Algorithm in R to smooth out a vector while retaining rank order


I need to write a function that can smooth a vector without losing the original rank order of the vector's values. What I've come up with is the following:

#1 Sort all values of vector in ascending order
#2 for the kth value in vector s_k in the ordered list, collect the list of 2N+1 values in the window of values between [s_{k-N}, s_{k+N}]
#3 by definition, s_k is the median of the values in that window
#4 replace s_k with the mean of value in that same window for all values of k

Ideally, I'd like to be able to write a function that relies on dbplyr as I'm working with remote data but this is not absolutely necessary as I can break the data out in chunks so base R is OK too. Similarly, this could also be all postgressql code or paritial sql partial dbplyr and it would be just the same but there are a few requirements. I need to be able to parameterize N and i need to be able to feed the function a list of dataframes or set of tables(if in a database) to loop through (in R this is simple, a function with a single parameter for N inside a lapply wrapper).

Here's what I got thus far for N=3:

#Example Data
s <- rnorm(1000, mean=50, sd=10)
test.in <- as.data.frame(s)
test.in$id <- 1:length(s)

#Non parameterized attempt 
test.out <- test.in %>%
  rename(s = union_v_corporate_candidate) %>%
  mutate(lag_k_3 = lag(s, 3), 
         lead_k_3 = lead(s, 3),
         lag_k_2 = lag(s, 2), 
         lead_k_2 = lead(s, 2),
         lag_k_1 = lag(s, 1), 
         lead_k_1 = lead(s, 1)) %>%
  mutate(window_mean = (lag_k_3 + lead_k_3 + lag_k_2 + lead_k_2 + lag_k_1 + lead_k_1 + s)/7) %>%
  select(id, s, window_mean)

The problem with the logic of above approach is that I wont be able parameterize N as each additional N value would require two additional mutate clauses.


Solution

  • What you are looking for is called Window Frames in SQL. I am referencing from this and this link. In SQL such a command might look like:

    SELECT Col1
        ,Col2
        ,SUM(Col2) OVER(ORDER BY Col1 ROWS BETWEEN N PRECEDING AND N FOLLOWING) AS window_sum
    FROM db.table
    

    Where N is the parameter of how many rows forward and back from the present row to look. So the command above produces the 2N+1 row moving sum.

    In dbplyr this functionality is provided by window_order and window_frame. Official reference here and an alternative here.

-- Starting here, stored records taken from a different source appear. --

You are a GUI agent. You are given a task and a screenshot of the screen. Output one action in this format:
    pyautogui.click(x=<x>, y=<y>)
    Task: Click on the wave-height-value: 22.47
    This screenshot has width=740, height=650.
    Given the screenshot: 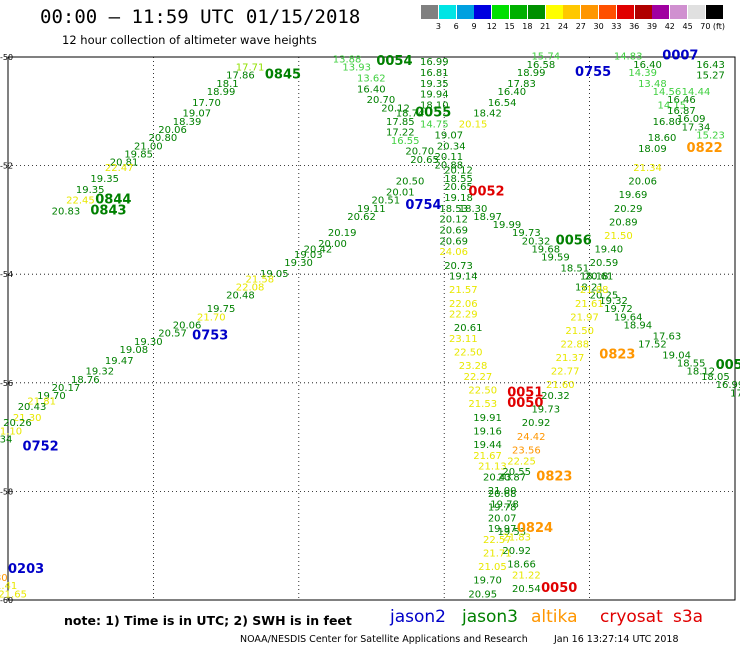 What is the action you would take?
    pyautogui.click(x=120, y=168)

    Based on their examples, you probably want something like the following:

    N = 3
    
    test_out = test_in %>%
      group_by(id) %>% # find the moving mean for each group separately
      window_order(s) %>% # how should your data be sorted (think 'arrange') often date
      window_frame(-N, N) %>% # set width of window
      mutate(window_mean = mean(s))
    
    # check SQL produced
    sql_build(test_out)
    # or
    show_query(test_out)
    

    I strongly recommend you check the resulting SQL to ensure your R code is doing what you think it is.